## What needs to be done
The reply should hold only the lines below beginning at the one with "Click the 4/4 checklist badge" and ending at the one with "Where should I click to: Click the IPv4Address", copied exactly, with every picture left out.

## Listed entries
☆ ☆ ☆ ☆ ☆

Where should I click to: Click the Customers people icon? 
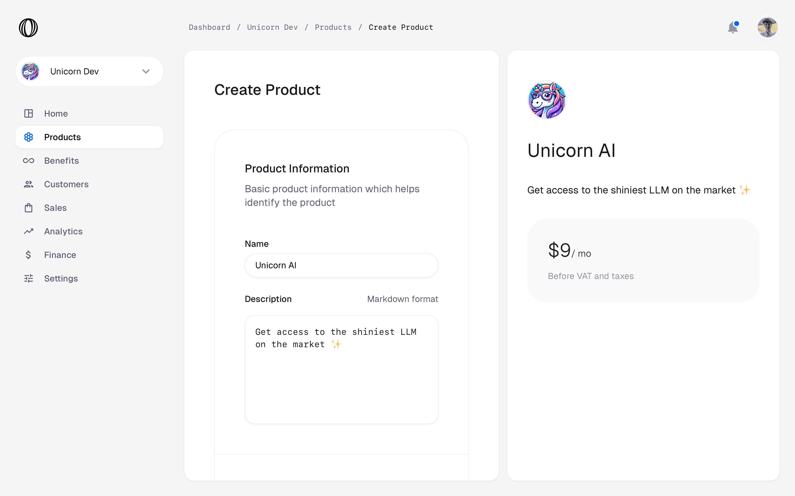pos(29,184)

☆ ☆ ☆ ☆ ☆

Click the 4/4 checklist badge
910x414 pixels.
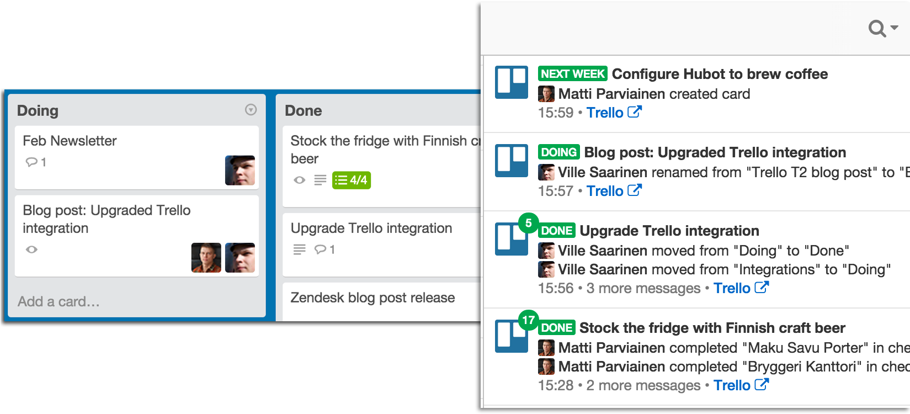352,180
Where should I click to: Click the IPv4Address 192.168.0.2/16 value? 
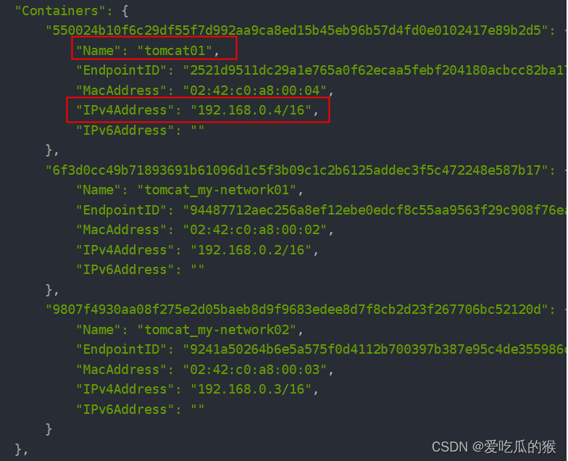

☆ ☆ ☆ ☆ ☆

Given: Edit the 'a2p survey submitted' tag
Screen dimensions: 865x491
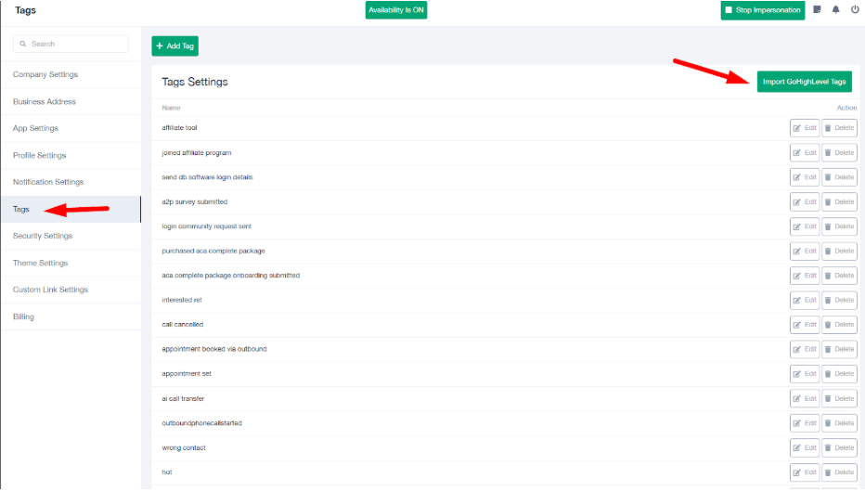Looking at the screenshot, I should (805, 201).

☆ ☆ ☆ ☆ ☆

## Expected output
Click the 4/4 checklist badge
910x414 pixels.
352,180
Where should I click to: Click the IPv4Address 192.168.0.2/16 value? 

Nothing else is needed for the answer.